Selling

Why A Good Sale Actually Starts With A Good Sale Agreement

Too many times, home buyers and sellers tend to take a relaxed approach to offers to purchase documents. Whereas in reality, so many things can go awry! Why continue with blank sections in the contract? Skipping initials? Filled in later?

Doesn’t this all open a can of worms down the road? Great article to read!


Why A Good Sale Starts With A Good Sale Agreement

The paperwork involved in the sale of a property is a potential minefield for both buyer and seller, and should not be tackled without the assistance of an experienced real estate agent and a conveyancing attorney.

Incorrect or incomplete sale documentation is not only likely to cause a delay in the transfer of the property to the new owner, but can also give rise to a number of other problems, all with potentially serious financial consequences, says Gerhard Kotzé, MD of the RealNet estate agency group.

“For instance, the lack of essential documentation that the conveyancer needs, such as proof of the buyer’s identity or marital status, could hold up the transfer and result in the situation where a buyer who has been allowed to take occupation becomes, in effect, a subsidised ‘tenant’.”

“The seller in such a case will have to make up any difference between the occupational rent and the monthly repayment on the existing home loan until transfer can be registered, and will also continue to be responsible for the rates and taxes on the property. He or she will probably also have to continue to insure the property – and pay the excesses on claims for any damage that occurs while the buyer is in occupation.”

Meanwhile, he says, neither buyer nor seller should ever be persuaded to sign a sale agreement or offer to purchase which includes blank sections that they have been assured will be “filled in later” by the agent or someone else.

“This could lead, for example, to the buyer facing a claim for the sales commission that is usually paid by the seller, or the seller being made responsible for the transfer costs that are usually met by the buyer.”

“Similarly, if the contingency clause giving the buyer a certain time in which to sell his or her existing property is left blank, he will theoretically be able to take as long as he likes to accomplish this, while the seller faces mounting holding costs and, quite possibly, a long delay in finalising the purchase of his next home.”
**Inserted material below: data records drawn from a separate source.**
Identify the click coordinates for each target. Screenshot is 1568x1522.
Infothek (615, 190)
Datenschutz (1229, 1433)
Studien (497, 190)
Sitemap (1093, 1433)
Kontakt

On the other hand, Kotzé notes, if an occupation date is agreed on but not filled in, and the seller fails to vacate the property on an expected date, the buyer might have to find and pay for alternative accommodation until the transfer is actually registered.

“It is thus vital for buyers and sellers to realise that offers to purchase become legally binding documents once signed by both parties, and that great care needs to be taken when they are being completed. Assistance from an experienced, registered estate agents is really valuable when it comes to ensuring that the interests of both parties are protected.”